## WHAT YOU SHOULD DO
Could you swap "computer-use agent" for "desktop automation assistant" in the entries below and give them back with nothing else changed?

## RECORDS SUPPLIED
******************************
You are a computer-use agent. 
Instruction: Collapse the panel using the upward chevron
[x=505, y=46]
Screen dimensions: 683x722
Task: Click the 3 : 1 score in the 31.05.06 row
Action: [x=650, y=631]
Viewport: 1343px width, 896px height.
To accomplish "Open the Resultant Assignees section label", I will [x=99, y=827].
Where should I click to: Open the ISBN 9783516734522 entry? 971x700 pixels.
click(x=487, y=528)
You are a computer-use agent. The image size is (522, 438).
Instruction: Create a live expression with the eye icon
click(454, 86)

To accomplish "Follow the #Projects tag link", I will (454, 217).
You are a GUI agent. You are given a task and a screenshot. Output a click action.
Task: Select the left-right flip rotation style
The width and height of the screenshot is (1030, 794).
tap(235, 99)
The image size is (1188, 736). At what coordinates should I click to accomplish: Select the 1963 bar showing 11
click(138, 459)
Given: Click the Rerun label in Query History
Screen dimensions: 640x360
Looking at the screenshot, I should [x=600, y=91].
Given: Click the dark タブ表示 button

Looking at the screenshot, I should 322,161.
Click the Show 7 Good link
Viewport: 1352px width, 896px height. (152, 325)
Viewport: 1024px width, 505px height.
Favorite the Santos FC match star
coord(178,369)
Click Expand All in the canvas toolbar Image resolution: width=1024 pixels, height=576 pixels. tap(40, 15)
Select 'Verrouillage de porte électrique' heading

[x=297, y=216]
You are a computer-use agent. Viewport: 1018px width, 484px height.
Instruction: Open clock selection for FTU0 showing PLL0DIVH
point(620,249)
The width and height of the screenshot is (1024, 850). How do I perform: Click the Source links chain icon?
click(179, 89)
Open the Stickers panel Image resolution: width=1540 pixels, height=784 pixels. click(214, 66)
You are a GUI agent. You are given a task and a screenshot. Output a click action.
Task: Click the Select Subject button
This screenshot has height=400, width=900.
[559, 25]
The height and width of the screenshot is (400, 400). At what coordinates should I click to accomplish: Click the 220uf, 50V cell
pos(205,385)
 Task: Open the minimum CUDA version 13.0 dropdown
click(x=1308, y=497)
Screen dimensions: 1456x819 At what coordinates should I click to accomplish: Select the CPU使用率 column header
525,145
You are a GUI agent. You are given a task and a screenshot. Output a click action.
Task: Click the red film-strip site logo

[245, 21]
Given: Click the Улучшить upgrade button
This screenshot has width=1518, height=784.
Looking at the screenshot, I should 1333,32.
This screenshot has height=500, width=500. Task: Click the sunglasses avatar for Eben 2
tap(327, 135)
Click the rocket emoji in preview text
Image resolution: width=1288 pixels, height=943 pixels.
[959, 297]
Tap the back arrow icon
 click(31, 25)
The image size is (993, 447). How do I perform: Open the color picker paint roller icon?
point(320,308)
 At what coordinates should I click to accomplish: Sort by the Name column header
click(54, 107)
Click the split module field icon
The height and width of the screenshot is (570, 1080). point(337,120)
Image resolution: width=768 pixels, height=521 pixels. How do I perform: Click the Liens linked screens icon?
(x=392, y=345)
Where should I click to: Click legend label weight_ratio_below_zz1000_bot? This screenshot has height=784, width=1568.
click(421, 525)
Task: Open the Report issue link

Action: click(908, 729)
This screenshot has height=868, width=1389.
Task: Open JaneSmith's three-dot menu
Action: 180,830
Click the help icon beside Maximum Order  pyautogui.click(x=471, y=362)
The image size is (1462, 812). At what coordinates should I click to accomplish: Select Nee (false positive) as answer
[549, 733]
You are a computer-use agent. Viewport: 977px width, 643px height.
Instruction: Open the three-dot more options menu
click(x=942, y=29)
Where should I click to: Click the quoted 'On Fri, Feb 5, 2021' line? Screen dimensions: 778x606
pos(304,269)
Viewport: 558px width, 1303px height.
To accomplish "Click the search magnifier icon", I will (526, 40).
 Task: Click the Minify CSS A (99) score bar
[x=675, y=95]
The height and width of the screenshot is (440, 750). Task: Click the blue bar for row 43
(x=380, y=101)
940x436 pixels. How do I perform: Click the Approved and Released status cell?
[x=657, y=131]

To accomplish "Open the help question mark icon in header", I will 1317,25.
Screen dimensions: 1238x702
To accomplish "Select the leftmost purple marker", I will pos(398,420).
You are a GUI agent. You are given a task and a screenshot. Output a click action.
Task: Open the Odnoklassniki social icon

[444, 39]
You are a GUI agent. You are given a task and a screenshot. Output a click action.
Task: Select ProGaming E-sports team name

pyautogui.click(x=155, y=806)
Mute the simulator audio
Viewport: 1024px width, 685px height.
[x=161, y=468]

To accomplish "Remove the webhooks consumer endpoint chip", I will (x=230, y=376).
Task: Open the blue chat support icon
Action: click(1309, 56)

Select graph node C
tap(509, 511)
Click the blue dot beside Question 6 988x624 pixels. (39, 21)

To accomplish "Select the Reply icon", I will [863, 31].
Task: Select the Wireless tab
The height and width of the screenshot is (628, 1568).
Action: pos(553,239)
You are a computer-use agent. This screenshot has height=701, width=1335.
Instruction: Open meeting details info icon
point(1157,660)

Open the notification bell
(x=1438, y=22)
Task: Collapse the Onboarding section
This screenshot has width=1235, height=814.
******************************
## WORKED SOLUTION
You are a desktop automation assistant. 
Instruction: Collapse the panel using the upward chevron
[x=505, y=46]
Screen dimensions: 683x722
Task: Click the 3 : 1 score in the 31.05.06 row
Action: [x=650, y=631]
Viewport: 1343px width, 896px height.
To accomplish "Open the Resultant Assignees section label", I will [x=99, y=827].
Where should I click to: Open the ISBN 9783516734522 entry? 971x700 pixels.
click(x=487, y=528)
You are a desktop automation assistant. The image size is (522, 438).
Instruction: Create a live expression with the eye icon
click(454, 86)

To accomplish "Follow the #Projects tag link", I will (454, 217).
You are a GUI agent. You are given a task and a screenshot. Output a click action.
Task: Select the left-right flip rotation style
The width and height of the screenshot is (1030, 794).
tap(235, 99)
The image size is (1188, 736). At what coordinates should I click to accomplish: Select the 1963 bar showing 11
click(138, 459)
Given: Click the Rerun label in Query History
Screen dimensions: 640x360
Looking at the screenshot, I should [x=600, y=91].
Given: Click the dark タブ表示 button

Looking at the screenshot, I should 322,161.
Click the Show 7 Good link
Viewport: 1352px width, 896px height. (152, 325)
Viewport: 1024px width, 505px height.
Favorite the Santos FC match star
coord(178,369)
Click Expand All in the canvas toolbar Image resolution: width=1024 pixels, height=576 pixels. tap(40, 15)
Select 'Verrouillage de porte électrique' heading

[x=297, y=216]
You are a desktop automation assistant. Viewport: 1018px width, 484px height.
Instruction: Open clock selection for FTU0 showing PLL0DIVH
point(620,249)
The width and height of the screenshot is (1024, 850). How do I perform: Click the Source links chain icon?
click(179, 89)
Open the Stickers panel Image resolution: width=1540 pixels, height=784 pixels. click(214, 66)
You are a GUI agent. You are given a task and a screenshot. Output a click action.
Task: Click the Select Subject button
This screenshot has height=400, width=900.
[559, 25]
The height and width of the screenshot is (400, 400). At what coordinates should I click to accomplish: Click the 220uf, 50V cell
pos(205,385)
 Task: Open the minimum CUDA version 13.0 dropdown
click(x=1308, y=497)
Screen dimensions: 1456x819 At what coordinates should I click to accomplish: Select the CPU使用率 column header
525,145
You are a GUI agent. You are given a task and a screenshot. Output a click action.
Task: Click the red film-strip site logo

[245, 21]
Given: Click the Улучшить upgrade button
This screenshot has width=1518, height=784.
Looking at the screenshot, I should 1333,32.
This screenshot has height=500, width=500. Task: Click the sunglasses avatar for Eben 2
tap(327, 135)
Click the rocket emoji in preview text
Image resolution: width=1288 pixels, height=943 pixels.
[959, 297]
Tap the back arrow icon
 click(31, 25)
The image size is (993, 447). How do I perform: Open the color picker paint roller icon?
point(320,308)
 At what coordinates should I click to accomplish: Sort by the Name column header
click(54, 107)
Click the split module field icon
The height and width of the screenshot is (570, 1080). point(337,120)
Image resolution: width=768 pixels, height=521 pixels. How do I perform: Click the Liens linked screens icon?
(x=392, y=345)
Where should I click to: Click legend label weight_ratio_below_zz1000_bot? This screenshot has height=784, width=1568.
click(421, 525)
Task: Open the Report issue link

Action: click(908, 729)
This screenshot has height=868, width=1389.
Task: Open JaneSmith's three-dot menu
Action: 180,830
Click the help icon beside Maximum Order  pyautogui.click(x=471, y=362)
The image size is (1462, 812). At what coordinates should I click to accomplish: Select Nee (false positive) as answer
[549, 733]
You are a desktop automation assistant. Viewport: 977px width, 643px height.
Instruction: Open the three-dot more options menu
click(x=942, y=29)
Where should I click to: Click the quoted 'On Fri, Feb 5, 2021' line? Screen dimensions: 778x606
pos(304,269)
Viewport: 558px width, 1303px height.
To accomplish "Click the search magnifier icon", I will (526, 40).
 Task: Click the Minify CSS A (99) score bar
[x=675, y=95]
The height and width of the screenshot is (440, 750). Task: Click the blue bar for row 43
(x=380, y=101)
940x436 pixels. How do I perform: Click the Approved and Released status cell?
[x=657, y=131]

To accomplish "Open the help question mark icon in header", I will 1317,25.
Screen dimensions: 1238x702
To accomplish "Select the leftmost purple marker", I will pos(398,420).
You are a GUI agent. You are given a task and a screenshot. Output a click action.
Task: Open the Odnoklassniki social icon

[444, 39]
You are a GUI agent. You are given a task and a screenshot. Output a click action.
Task: Select ProGaming E-sports team name

pyautogui.click(x=155, y=806)
Mute the simulator audio
Viewport: 1024px width, 685px height.
[x=161, y=468]

To accomplish "Remove the webhooks consumer endpoint chip", I will (x=230, y=376).
Task: Open the blue chat support icon
Action: click(1309, 56)

Select graph node C
tap(509, 511)
Click the blue dot beside Question 6 988x624 pixels. (39, 21)

To accomplish "Select the Reply icon", I will [863, 31].
Task: Select the Wireless tab
The height and width of the screenshot is (628, 1568).
Action: pos(553,239)
You are a desktop automation assistant. This screenshot has height=701, width=1335.
Instruction: Open meeting details info icon
point(1157,660)

Open the notification bell
(x=1438, y=22)
Task: Collapse the Onboarding section
This screenshot has width=1235, height=814.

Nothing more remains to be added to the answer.